Utwory zachwalały miasto, w którym żyjemy – Dębno. Jest ono stolicą polskiego maratonu. Odbywa się co roku na początku kwietnia. Drugą znaną dębnowską imprezą są Dni Dębna, odbywające się w sierpniu. Trwają one zaledwie dwie doby, ale do granic możliwości przepełnione są zabawą oraz atrakcjami. Nie wyobrażam sobie nie brać udziału w tej uroczystości. Szczególnie wieczorami, kiedy występują sławne osobistowści. W ubiegłych latach gościliśmy zespół Dżem czy Afromental. Aby przedłużyć zabawę, można udać się do klubu muzycznego Giso. Na pewno nie będzie to błędna decyzja. Jeśli jesteś spokojniejszą osobą i lubisz ciszę, to polecam spacer wokół jeziora Lipowo lub wycieczkę nad jezioro Duszatyń, leżące w centrum przepięknego lasu. Osobiście bardzo lubię oba zbiorniki wodne, aczkolwiek wolę Duszatyń, gdyż woda tam jest zdecydowanie lepszej jakości. Dla miłośników piłki nożnej lub zumby też nie zabraknie atrakcji. Przy ulicy Gorzowskiej odbywają się liczne mecze 3 ligi. Mamy nawet własną drużynę – Dąb Dębno. Zumbę można potańczyć w Fitnessclubie o nazwie Avocado. W Dębnie dzieci również nie będą znudzone. Wybudowano tutaj wiele atrakcyjnych placów zabaw. Gdy byłam mała, chętnie spędzałam na nich wolny czas. Edukację oraz opiekę też łatwo zapewnić w Dębnie, ponieważ jest tu wiele szkół i trzy przedszkola. Nie zliczy się dębnowskich barów oraz restauracji. Za prawie każdym rogiem można zjeść coś smacznego, taniego i pożywnego. Serdecznie polecam bistro “Oczko” oraz restaurację “Mimoza”. Uwielbiam tam jadać, gdyż serwują jedzenie jak u babci. Prawie tak liczne jak miejsca, w których można zjeść, są salony fryzjerskie, potrafiących bajecznie zająć się włosami.
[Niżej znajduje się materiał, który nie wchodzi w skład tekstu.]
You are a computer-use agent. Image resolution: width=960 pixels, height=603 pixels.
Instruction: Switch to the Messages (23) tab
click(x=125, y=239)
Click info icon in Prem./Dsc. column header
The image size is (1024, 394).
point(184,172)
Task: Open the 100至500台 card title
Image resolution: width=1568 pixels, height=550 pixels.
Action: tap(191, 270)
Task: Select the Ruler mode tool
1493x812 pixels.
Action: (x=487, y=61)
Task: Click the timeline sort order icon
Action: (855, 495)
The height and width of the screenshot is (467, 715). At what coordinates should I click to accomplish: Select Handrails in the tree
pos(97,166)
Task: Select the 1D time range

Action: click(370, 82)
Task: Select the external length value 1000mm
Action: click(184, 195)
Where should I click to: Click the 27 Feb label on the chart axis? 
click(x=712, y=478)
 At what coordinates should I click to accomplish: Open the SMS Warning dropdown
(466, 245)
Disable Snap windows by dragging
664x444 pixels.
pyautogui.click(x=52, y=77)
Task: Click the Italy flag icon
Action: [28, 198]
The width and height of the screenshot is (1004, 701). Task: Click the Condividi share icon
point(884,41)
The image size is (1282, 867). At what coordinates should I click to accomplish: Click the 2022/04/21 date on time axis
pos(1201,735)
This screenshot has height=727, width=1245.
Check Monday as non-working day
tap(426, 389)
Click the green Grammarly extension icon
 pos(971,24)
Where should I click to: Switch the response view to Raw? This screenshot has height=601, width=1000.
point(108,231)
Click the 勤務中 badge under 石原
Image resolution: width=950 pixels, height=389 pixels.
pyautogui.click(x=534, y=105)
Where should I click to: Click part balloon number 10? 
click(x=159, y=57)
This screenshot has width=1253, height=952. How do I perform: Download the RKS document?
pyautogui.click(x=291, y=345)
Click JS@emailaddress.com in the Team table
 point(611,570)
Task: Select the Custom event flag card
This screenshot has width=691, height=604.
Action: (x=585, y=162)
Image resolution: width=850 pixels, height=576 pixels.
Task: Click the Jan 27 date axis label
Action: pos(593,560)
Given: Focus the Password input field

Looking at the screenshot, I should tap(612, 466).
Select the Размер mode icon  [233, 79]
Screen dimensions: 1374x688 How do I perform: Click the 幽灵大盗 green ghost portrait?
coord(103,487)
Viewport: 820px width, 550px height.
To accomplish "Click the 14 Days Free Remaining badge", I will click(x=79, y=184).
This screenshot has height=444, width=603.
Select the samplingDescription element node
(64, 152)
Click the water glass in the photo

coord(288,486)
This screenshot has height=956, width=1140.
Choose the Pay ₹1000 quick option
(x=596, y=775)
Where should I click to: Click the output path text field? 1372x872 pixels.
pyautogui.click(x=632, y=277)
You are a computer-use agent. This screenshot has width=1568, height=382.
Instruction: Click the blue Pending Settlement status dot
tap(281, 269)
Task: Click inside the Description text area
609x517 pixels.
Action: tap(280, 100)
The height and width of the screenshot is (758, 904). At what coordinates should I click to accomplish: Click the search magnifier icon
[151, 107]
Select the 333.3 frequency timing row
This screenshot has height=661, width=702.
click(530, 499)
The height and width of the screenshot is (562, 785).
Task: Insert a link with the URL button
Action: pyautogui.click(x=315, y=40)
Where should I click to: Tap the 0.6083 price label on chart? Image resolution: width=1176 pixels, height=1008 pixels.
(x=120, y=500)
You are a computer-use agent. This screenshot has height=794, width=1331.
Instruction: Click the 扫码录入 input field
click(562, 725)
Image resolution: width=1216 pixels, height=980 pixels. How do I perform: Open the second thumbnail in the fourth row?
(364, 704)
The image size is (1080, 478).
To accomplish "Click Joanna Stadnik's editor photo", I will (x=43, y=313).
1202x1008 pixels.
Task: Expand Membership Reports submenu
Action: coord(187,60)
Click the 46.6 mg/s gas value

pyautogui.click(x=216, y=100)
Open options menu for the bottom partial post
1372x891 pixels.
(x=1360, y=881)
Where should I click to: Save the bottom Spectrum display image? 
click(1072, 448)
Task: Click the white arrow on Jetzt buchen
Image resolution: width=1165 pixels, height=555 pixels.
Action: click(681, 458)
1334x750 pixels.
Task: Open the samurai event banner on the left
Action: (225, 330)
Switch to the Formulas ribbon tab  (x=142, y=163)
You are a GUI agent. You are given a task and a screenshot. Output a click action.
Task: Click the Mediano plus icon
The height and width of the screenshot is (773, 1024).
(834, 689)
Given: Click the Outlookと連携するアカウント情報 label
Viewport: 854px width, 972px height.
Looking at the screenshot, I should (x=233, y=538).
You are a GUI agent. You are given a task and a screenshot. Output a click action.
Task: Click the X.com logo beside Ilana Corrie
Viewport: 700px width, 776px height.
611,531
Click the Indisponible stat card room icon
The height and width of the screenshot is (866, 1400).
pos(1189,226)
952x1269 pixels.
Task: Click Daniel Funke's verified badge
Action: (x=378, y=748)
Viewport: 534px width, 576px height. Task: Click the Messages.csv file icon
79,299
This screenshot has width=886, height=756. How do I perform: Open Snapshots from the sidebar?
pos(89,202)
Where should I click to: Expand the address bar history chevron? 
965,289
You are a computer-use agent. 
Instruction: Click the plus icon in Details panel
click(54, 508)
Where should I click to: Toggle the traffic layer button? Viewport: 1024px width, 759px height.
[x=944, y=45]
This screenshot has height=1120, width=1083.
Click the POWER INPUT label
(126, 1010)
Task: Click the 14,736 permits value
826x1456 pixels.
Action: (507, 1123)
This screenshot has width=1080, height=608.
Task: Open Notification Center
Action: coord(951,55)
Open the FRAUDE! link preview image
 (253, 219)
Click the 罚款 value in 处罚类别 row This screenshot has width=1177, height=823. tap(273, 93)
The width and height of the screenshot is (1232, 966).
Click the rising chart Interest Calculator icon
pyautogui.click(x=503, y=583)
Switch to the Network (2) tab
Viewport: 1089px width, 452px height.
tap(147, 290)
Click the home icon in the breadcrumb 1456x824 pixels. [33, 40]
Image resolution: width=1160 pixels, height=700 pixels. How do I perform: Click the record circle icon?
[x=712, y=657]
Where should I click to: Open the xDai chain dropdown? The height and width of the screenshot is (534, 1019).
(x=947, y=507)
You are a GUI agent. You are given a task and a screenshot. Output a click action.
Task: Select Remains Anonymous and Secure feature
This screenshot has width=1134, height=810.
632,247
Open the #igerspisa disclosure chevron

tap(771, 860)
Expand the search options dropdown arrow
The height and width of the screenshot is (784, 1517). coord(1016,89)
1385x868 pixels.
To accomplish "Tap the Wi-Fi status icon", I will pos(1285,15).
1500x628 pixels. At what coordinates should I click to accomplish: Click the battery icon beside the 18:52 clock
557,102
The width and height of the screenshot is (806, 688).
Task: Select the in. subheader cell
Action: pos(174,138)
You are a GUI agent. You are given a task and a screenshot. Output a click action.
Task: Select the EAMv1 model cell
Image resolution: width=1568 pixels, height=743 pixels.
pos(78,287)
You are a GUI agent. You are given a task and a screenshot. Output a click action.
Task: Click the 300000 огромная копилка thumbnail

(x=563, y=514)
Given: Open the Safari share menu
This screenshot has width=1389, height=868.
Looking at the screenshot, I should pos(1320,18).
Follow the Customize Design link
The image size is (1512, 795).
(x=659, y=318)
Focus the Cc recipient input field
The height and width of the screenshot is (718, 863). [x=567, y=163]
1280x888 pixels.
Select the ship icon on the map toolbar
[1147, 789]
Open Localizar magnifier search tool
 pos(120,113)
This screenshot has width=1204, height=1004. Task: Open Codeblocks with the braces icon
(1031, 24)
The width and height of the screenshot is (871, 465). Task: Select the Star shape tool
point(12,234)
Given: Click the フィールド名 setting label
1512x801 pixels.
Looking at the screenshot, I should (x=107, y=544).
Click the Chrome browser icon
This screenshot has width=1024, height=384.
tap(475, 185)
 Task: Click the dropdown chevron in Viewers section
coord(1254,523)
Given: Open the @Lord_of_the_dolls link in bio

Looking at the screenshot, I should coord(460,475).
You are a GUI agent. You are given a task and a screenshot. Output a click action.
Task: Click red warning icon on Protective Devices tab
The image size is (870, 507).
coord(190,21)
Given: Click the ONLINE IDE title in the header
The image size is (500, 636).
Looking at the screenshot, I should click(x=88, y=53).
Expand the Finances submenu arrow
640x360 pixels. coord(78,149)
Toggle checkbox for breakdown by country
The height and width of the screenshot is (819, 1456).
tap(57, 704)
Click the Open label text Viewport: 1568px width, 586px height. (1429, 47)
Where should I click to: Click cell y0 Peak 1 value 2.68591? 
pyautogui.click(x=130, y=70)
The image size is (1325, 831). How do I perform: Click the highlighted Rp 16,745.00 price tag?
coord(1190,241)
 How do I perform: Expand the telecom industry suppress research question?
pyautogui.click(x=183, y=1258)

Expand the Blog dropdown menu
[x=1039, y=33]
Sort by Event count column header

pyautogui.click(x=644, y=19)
Najbardziej podobał mi się wiersz Martyny Sielskiej, Katarzyny Pożyczki i Zuzanny Rybarskiej. Ich utwory były bardzo interesujące i zwierały ciekawe rymy.
Bardzo lubię moje rodzinne Dębno. Uroku dodają mu serdeczni ludzie, którzy je zamieszkują. Nie wyobrażam sobie życia w innym miejscu.